Madagascar-born Burlington musician Mikahely has released his new single, "Children's Rights." A fusion of modern folk and the traditional Malagasy sound, the song is upbeat, featuring deft guitar work by Mikahely and a rhythm track that builds in ornamentation as the song progresses.

The subject matter of "Children's Rights" is an ever-important one: giving the world's youth access to education. In the press release for the song, Mikahely describes growing up in Madagascar as one of five children.

"The family only had enough money to send one of the children to further their education," he wrote. Mikahely's parents chose his oldest brother, considering him the hope of the family.

Mikahely sings in both Malagasy and English on the track, displaying an effortless flow between them in his melodies. Recorded at Dax Studios in Belgium, the song also features a cameo from Malagasy musician Dada Ravalison.

Mikahely will follow up the single with a full-length LP titled Samby Tsara, Malagasy for "May we all be well." Go to mikahely.hearnow.com to check out "Children's Rights."

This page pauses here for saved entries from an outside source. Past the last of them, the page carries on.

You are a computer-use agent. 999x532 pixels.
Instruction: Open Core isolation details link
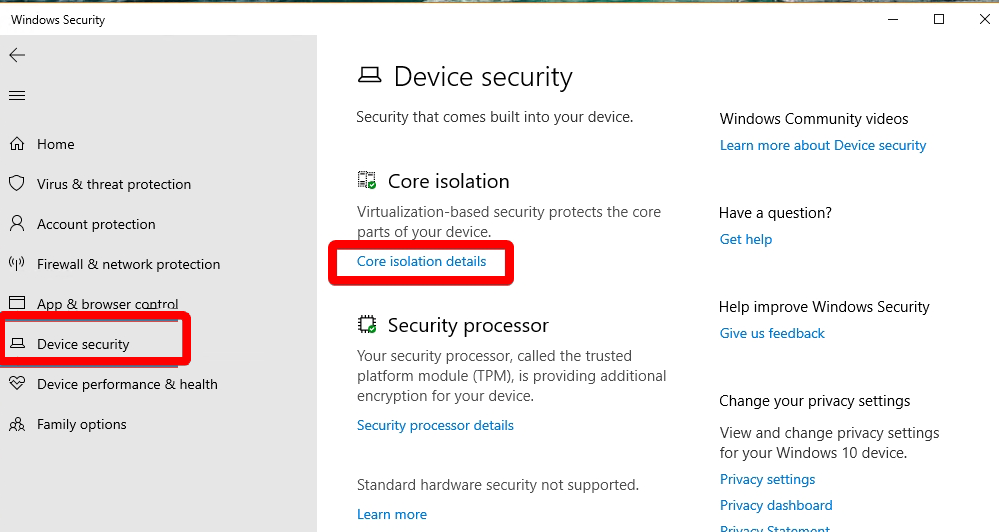pos(421,261)
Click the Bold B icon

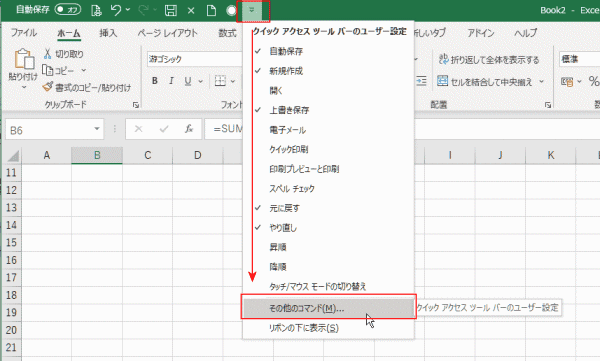155,81
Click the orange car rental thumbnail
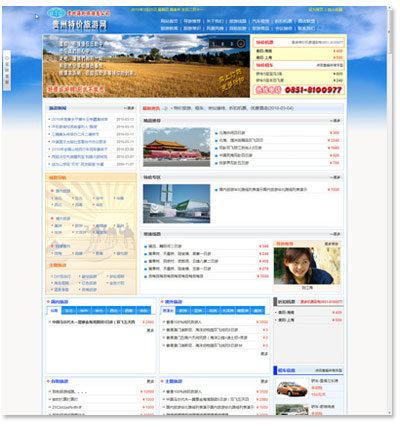The image size is (400, 427). pos(292,388)
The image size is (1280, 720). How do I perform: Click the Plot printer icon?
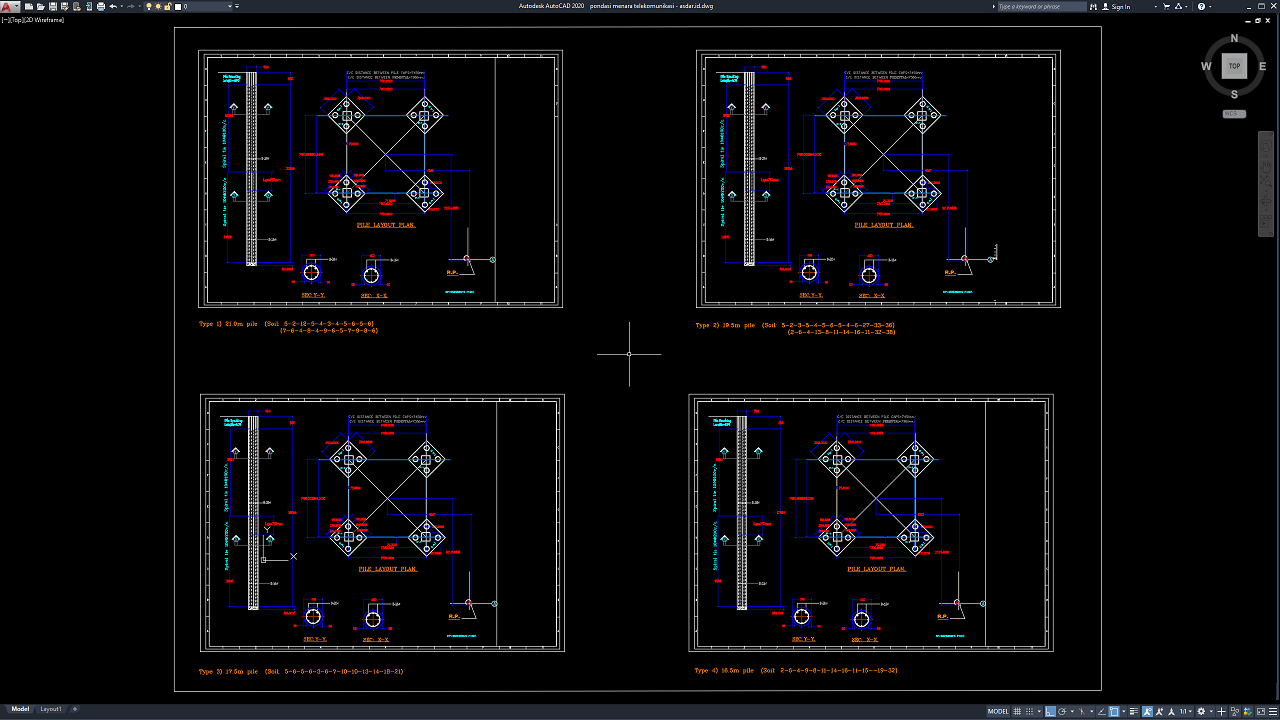pos(101,6)
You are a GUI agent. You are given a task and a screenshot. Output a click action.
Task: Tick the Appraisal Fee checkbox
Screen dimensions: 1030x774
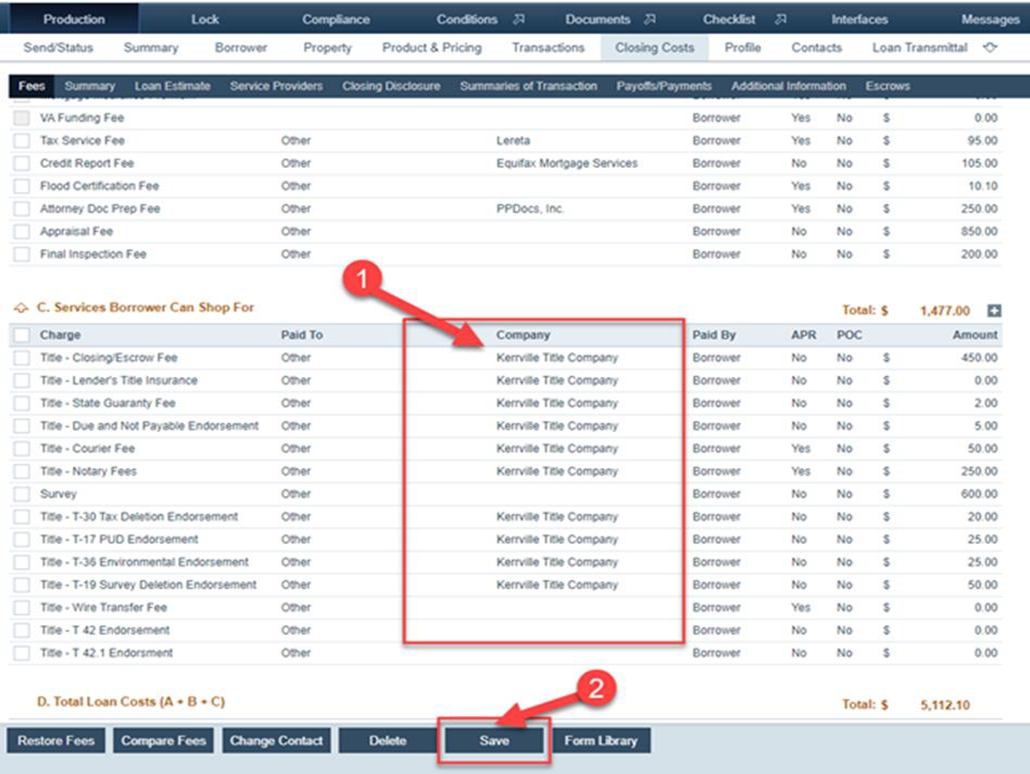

Wrapping up new singles this week is the aforementioned All Night Boogie Band. The relative newcomers to the Burlington music scene have announced themselves with the single "A Woman Like I."

A six-minute-plus blast of blues and soul, the track reveals a shocking amount of authenticity for such a young band. Massive, soulful vocals; big horns; and a powerfully tight rhythm section combine to create a huge blues sound.

It can't have been easy starting a band in 2021, but All Night Boogie Band have put in the work, gigging all across town. Catch them if you can with McGuirk at ArtsRiot to hear "A Woman Like I," or stream it on Spotify.